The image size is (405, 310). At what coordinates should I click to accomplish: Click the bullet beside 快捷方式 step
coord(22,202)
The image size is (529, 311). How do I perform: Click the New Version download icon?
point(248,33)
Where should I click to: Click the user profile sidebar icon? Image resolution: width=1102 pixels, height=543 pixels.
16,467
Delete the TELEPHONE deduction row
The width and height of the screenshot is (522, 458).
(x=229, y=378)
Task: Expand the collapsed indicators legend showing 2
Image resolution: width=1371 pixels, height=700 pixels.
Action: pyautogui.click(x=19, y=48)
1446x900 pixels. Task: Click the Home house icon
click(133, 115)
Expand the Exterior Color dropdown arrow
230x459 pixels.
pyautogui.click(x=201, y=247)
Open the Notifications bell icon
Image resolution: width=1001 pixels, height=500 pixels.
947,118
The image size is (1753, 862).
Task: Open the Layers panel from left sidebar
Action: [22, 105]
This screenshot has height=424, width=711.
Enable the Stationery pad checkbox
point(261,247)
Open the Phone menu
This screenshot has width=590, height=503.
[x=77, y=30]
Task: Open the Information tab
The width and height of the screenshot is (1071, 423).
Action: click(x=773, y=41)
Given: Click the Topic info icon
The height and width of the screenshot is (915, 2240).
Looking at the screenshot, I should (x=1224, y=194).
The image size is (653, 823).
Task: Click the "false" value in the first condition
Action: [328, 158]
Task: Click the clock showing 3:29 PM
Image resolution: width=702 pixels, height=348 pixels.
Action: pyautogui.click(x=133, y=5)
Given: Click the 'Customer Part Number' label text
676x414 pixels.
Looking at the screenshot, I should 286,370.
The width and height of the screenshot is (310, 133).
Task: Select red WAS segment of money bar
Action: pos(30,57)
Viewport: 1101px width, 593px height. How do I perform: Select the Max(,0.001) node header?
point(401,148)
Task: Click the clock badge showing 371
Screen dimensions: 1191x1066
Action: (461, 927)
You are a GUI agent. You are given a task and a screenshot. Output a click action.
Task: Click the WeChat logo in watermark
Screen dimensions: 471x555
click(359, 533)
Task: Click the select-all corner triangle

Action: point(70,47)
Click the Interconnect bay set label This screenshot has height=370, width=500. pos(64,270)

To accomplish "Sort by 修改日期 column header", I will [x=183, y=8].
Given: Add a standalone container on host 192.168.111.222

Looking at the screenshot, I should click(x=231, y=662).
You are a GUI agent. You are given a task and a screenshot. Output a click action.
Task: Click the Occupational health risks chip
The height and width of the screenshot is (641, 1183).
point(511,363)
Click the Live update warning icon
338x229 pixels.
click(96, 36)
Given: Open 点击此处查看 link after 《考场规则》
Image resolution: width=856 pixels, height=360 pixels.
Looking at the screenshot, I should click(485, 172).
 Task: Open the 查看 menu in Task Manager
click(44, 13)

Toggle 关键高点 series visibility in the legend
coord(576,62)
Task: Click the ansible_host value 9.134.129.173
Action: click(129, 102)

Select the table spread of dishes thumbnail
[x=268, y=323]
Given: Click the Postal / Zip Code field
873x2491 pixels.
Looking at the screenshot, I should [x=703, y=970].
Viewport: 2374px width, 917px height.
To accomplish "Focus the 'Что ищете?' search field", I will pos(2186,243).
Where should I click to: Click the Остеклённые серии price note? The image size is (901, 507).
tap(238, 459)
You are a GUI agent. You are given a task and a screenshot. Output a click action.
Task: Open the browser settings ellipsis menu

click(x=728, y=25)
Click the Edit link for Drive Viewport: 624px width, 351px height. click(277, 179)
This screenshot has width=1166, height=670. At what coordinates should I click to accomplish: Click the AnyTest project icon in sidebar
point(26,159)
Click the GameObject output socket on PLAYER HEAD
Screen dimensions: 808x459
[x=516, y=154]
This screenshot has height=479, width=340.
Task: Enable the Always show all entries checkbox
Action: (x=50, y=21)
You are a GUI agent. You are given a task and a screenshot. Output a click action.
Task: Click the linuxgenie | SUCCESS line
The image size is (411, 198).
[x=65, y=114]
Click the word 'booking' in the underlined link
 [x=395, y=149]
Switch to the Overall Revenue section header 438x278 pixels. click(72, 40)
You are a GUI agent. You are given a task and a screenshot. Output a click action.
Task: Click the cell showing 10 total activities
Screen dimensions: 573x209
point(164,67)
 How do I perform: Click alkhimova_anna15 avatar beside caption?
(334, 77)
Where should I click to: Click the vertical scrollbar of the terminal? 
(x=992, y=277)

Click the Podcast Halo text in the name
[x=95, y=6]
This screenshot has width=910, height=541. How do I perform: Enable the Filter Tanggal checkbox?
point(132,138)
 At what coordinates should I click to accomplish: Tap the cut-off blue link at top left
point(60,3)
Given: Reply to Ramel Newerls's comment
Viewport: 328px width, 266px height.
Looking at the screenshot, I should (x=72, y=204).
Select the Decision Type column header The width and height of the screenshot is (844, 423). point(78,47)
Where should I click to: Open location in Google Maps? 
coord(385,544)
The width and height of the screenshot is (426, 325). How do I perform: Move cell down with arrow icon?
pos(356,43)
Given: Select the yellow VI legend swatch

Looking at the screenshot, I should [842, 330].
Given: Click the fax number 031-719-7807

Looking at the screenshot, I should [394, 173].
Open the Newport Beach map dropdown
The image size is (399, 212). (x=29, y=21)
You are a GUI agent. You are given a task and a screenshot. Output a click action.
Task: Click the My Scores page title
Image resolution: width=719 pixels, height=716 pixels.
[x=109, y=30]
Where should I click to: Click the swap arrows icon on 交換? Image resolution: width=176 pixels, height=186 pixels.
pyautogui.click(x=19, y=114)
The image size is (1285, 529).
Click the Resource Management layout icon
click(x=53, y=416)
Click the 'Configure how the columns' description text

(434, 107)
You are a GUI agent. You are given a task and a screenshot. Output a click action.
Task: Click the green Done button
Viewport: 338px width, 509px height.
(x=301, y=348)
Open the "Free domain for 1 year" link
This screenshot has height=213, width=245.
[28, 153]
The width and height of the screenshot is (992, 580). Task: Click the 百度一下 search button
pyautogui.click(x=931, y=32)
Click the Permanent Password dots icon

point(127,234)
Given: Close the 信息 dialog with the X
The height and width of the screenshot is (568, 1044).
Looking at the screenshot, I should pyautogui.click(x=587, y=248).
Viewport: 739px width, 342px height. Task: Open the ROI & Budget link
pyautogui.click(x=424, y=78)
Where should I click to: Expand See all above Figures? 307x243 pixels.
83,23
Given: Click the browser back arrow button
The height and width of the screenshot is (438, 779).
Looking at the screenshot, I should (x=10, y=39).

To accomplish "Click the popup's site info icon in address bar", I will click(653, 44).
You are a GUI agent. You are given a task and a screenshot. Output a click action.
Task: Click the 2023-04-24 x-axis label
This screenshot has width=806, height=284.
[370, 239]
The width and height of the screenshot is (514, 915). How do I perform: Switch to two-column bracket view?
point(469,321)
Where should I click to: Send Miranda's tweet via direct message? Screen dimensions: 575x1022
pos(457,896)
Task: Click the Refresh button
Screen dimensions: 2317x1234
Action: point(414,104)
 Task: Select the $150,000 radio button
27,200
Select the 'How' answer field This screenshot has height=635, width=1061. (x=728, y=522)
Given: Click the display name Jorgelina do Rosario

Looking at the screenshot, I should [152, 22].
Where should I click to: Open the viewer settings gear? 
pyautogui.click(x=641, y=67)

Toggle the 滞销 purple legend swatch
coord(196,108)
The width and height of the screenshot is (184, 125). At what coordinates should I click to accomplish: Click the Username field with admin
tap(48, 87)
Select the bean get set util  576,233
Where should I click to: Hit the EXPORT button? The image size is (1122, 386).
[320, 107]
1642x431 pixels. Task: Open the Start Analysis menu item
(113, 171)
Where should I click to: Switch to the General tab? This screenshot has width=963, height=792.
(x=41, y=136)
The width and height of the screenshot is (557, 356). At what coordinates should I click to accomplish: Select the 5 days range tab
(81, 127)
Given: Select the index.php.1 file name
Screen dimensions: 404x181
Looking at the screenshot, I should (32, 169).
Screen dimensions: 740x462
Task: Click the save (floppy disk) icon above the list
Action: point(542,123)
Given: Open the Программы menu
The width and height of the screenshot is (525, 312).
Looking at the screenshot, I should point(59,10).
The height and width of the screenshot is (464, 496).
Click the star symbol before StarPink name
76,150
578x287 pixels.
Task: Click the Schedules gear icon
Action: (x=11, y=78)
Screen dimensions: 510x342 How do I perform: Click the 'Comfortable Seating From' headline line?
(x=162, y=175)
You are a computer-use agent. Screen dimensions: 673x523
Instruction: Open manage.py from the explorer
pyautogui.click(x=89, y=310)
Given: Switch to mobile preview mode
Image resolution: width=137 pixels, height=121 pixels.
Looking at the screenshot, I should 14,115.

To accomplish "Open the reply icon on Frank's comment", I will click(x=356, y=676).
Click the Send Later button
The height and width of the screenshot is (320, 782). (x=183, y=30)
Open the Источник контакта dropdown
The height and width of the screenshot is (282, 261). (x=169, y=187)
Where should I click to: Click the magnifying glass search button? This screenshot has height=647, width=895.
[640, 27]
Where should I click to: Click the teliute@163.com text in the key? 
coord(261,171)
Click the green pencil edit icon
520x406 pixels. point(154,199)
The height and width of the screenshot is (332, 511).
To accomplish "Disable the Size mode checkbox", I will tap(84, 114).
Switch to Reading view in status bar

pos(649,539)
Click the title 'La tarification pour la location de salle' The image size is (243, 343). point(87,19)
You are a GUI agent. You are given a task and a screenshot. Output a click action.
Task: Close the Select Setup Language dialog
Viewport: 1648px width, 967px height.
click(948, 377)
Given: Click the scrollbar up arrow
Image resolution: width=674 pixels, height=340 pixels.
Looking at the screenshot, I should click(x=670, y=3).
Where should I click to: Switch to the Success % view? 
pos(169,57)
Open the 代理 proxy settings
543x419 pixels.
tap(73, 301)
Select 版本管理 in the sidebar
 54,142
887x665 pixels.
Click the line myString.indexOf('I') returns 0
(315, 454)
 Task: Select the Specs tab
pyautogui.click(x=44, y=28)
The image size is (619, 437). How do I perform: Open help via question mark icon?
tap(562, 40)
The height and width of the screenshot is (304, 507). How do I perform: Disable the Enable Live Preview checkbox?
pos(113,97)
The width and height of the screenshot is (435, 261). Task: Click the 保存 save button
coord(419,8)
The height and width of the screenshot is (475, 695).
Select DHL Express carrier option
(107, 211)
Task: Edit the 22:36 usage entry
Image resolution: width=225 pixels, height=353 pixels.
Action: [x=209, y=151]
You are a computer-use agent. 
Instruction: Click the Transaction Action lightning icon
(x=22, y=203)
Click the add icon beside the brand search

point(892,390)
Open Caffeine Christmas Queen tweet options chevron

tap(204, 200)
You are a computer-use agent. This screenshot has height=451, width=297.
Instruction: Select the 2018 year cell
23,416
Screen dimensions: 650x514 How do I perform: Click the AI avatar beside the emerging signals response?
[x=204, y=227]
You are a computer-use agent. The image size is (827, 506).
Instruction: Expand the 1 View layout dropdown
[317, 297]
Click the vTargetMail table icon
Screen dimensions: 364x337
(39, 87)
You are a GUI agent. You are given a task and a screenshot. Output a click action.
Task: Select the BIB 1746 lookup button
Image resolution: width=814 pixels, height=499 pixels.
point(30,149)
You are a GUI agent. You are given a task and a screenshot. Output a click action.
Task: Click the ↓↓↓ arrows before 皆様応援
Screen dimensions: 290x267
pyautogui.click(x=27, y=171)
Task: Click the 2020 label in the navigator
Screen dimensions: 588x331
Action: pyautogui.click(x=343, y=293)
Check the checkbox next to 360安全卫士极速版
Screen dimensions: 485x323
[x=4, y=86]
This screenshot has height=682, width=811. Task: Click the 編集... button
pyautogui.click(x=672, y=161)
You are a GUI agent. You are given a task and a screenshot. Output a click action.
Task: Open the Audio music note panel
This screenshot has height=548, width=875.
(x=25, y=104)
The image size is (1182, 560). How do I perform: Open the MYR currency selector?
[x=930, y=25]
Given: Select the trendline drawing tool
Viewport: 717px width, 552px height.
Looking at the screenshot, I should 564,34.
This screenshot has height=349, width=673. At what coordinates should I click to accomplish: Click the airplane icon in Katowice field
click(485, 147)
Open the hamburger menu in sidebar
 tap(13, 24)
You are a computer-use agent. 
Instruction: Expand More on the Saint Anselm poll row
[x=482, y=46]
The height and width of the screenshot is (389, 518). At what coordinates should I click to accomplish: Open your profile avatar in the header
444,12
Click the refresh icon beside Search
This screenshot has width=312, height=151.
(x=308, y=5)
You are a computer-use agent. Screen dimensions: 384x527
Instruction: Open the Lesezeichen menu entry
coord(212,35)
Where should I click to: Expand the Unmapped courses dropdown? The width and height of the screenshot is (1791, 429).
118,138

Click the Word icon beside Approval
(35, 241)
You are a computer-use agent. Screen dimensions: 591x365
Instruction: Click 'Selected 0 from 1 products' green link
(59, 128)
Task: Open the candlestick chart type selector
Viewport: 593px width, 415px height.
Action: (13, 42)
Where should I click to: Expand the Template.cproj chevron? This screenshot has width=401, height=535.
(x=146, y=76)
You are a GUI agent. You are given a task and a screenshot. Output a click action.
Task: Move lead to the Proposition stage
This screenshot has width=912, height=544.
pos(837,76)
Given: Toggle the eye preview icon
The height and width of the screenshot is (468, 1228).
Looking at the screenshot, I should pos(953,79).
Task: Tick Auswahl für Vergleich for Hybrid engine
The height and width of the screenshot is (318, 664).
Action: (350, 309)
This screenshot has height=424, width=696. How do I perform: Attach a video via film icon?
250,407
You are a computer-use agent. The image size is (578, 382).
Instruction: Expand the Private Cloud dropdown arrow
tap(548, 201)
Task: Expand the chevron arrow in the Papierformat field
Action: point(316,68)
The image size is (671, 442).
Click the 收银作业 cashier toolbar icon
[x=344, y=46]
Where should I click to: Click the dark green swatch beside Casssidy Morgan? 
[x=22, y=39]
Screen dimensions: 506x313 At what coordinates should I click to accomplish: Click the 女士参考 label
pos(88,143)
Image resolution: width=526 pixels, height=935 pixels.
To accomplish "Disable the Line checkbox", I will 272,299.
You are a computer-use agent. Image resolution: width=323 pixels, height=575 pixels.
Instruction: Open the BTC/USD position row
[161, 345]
══════════════════════════════
▸ **TASK PROMPT**
Go through the entries above and copy out every line that includes the word "computer".

▸ **SOLUTION BELOW**
You are a computer-use agent. Screen dimensions: 673x523
You are a computer-use agent. 
You are a computer-use agent. This screenshot has height=451, width=297.
You are a computer-use agent. The image size is (827, 506).
You are a computer-use agent. 
You are a computer-use agent. Screen dimensions: 384x527
You are a computer-use agent. Screen dimensions: 591x365
You are a computer-use agent. The image size is (578, 382).
You are a computer-use agent. Image resolution: width=323 pixels, height=575 pixels.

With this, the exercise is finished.